— Task to carry out —
Please take the lines from the one holding "You are a GUI" through the one holding "Click the plus icon beside Follow" in the data below and copy them exactly.

— Entries supplied —
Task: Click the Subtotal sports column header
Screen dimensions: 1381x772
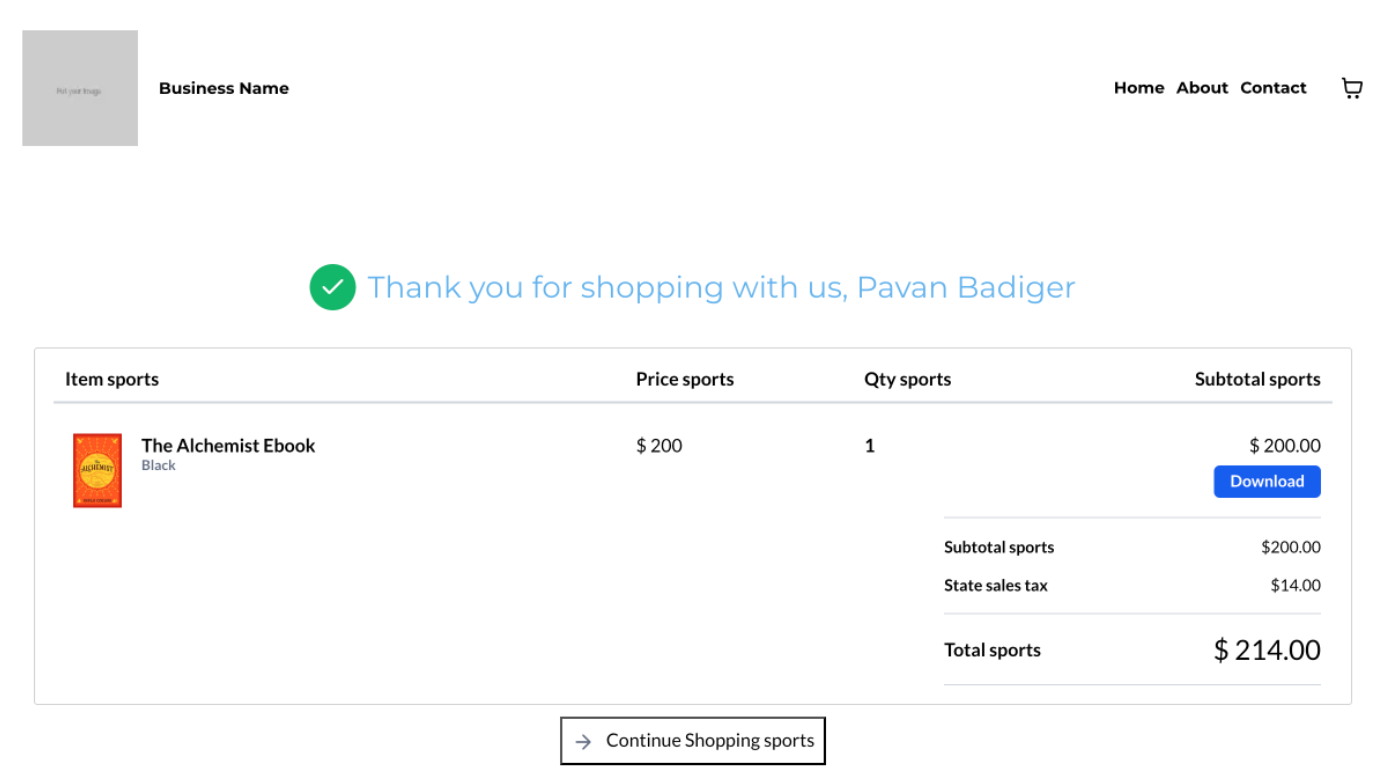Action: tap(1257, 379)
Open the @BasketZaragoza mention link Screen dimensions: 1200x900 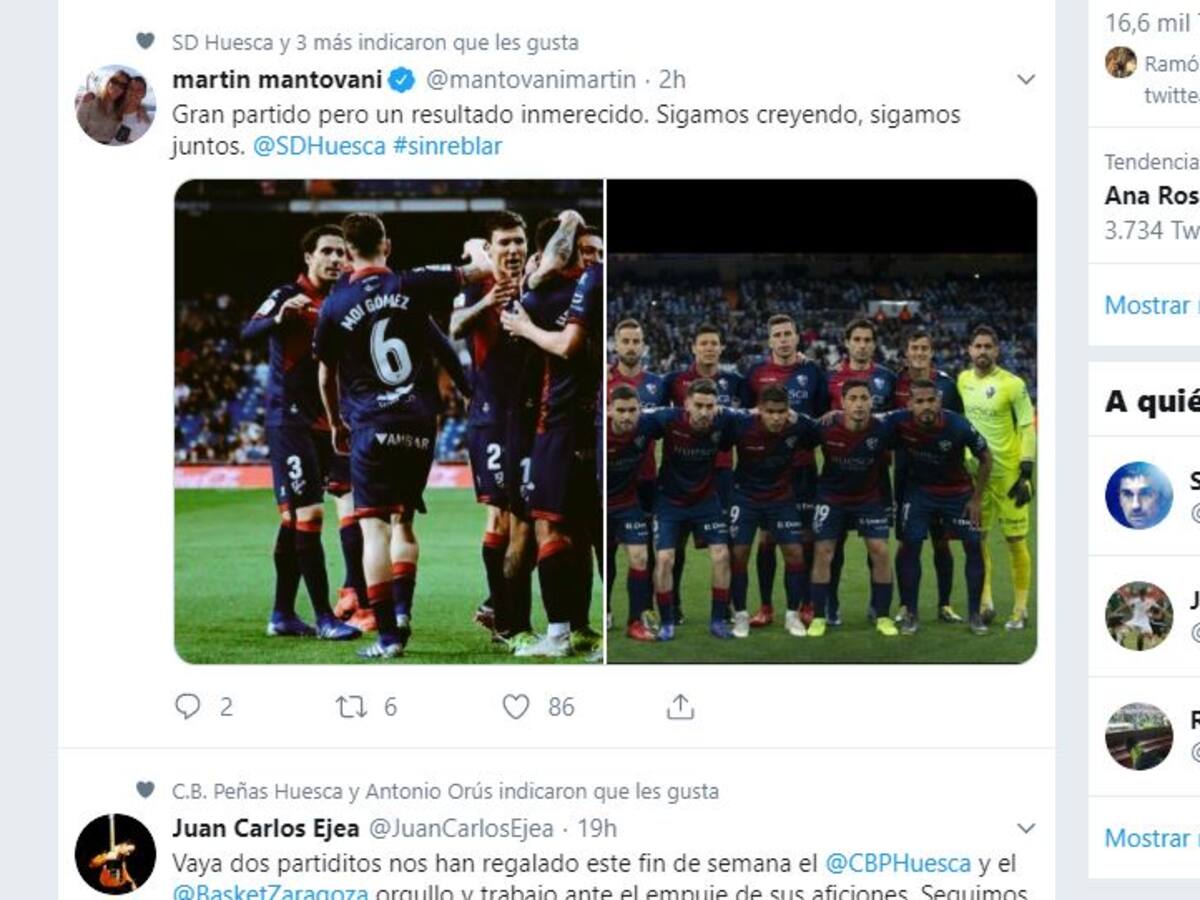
==
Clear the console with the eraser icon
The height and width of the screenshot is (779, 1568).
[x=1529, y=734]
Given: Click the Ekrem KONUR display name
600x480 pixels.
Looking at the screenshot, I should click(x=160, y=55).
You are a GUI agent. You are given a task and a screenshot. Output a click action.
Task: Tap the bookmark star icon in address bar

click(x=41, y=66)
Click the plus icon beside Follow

— Answer to the exercise —
You are a GUI agent. You are given a task and a screenshot. Output a click action.
Task: Tap the bookmark star icon in address bar

click(x=41, y=66)
Click the plus icon beside Follow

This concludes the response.